• _Problem to solve_
Only the lines from the one that contains "1200x1200 pixels." through the last line of the records should appear, each printed exactly as it is.

(Stored items)
◆ ◆ ◆ ◆

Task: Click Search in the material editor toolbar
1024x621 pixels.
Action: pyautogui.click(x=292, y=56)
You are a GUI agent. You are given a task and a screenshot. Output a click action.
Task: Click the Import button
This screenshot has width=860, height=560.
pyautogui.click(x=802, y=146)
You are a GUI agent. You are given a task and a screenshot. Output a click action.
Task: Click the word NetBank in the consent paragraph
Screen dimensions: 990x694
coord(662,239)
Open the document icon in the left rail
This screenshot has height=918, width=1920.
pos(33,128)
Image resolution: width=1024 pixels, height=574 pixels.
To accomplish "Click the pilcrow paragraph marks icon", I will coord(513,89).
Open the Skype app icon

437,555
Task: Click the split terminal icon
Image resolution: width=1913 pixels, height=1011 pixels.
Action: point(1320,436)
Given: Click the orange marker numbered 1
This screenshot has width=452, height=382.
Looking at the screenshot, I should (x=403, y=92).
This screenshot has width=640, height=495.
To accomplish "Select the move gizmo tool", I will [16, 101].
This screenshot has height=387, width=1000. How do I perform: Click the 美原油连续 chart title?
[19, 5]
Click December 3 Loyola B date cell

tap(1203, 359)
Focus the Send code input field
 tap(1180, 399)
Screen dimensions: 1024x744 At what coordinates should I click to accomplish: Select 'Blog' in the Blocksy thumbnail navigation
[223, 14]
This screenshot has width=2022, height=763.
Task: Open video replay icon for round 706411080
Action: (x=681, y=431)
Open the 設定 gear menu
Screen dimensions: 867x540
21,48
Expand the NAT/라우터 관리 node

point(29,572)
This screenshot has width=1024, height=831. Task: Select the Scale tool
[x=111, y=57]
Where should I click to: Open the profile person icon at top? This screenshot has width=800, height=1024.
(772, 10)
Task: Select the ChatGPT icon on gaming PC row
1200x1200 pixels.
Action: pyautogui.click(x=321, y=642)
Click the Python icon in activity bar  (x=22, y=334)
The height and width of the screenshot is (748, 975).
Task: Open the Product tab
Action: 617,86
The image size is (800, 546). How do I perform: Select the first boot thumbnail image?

◆ ◆ ◆ ◆

• _Solution to this task_
1200x1200 pixels.
Action: pyautogui.click(x=321, y=642)
Click the Python icon in activity bar  (x=22, y=334)
The height and width of the screenshot is (748, 975).
Task: Open the Product tab
Action: 617,86
The image size is (800, 546). How do I perform: Select the first boot thumbnail image?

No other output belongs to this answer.